Correct .htaccess file for user-friendly URL - regex

I supposed to have the following URLs to be converted to user-friendly format:
example.com/product/$numbers/$anychars => example.com/product.php?product_id=$numbers&name=$anychars
example.com/image/$numbers/$anychars/$number => example.com/image.php?image_id=$numbers&name=$anychars&no=$number
example.com/item/$numbers/$anychars => example.com/item.php?item_id=$numbers&name=$anychars
example.com/category/$anychars => example.com/category.php?name=$anychars
example.com/category/$anychars/$numbers => example.com/category.php?name=$anychars&page=$numbers
Trailing forward slash should be allowed and ignored by the web-server.
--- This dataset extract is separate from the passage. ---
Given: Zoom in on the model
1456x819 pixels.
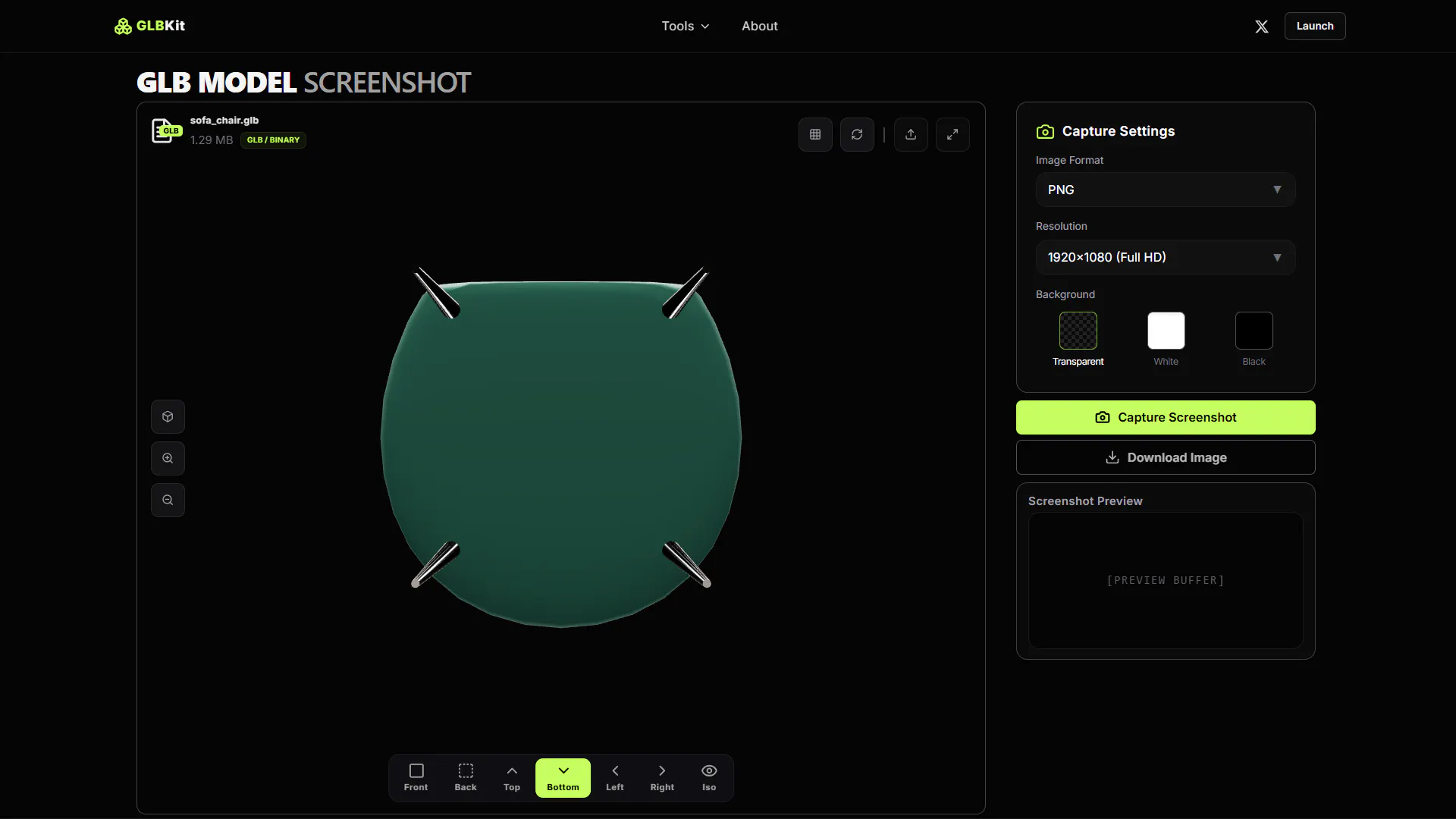Looking at the screenshot, I should [168, 459].
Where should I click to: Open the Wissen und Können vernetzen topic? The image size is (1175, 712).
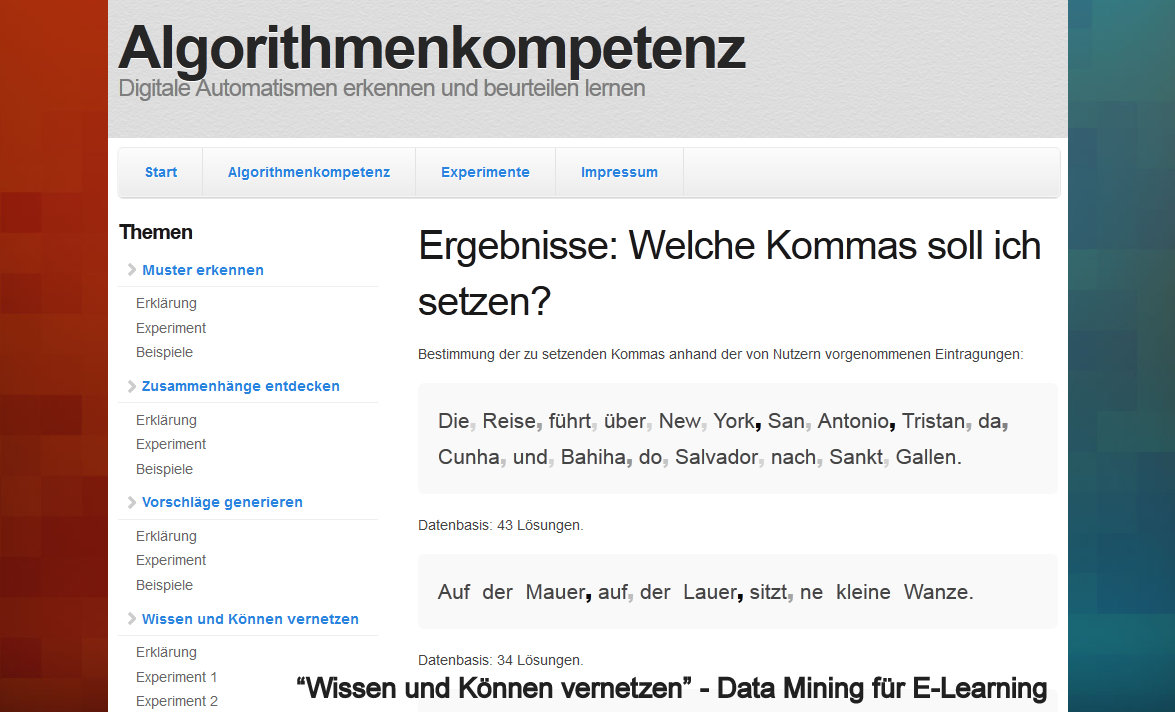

Using some guides from the Internet I did the following:
RewriteEngine On
RewriteRule ^product/([0-9]+)/([^/]+)/?$ product.php?id=$1&name=$2 [QSA,NC,L]
RewriteRule ^image/([0-9]+)/([^/]+)/([0-9]+)/?$ image.php?item_id=$1&item_name=$2&no=$3 [QSA,NC,L]
RewriteRule ^item/([0-9]+)/([^/]+)/?$ item.php?id=$1&name=$2 [QSA,NC,L]
RewriteRule ^category/([^/]+)/?$ category.php?cat=$1&page=0 [QSA,NC,L]
RewriteRule ^category/([^/]+)/([0-9]+)/?$ category.php?cat=$1&page=$2 [QSA,NC,L]
NC flag indicated to make it case insensitive.
L flag indicated to stop searching for match after one match was found (less bugs and faster URL handling)
Preliminary testing showed no errors.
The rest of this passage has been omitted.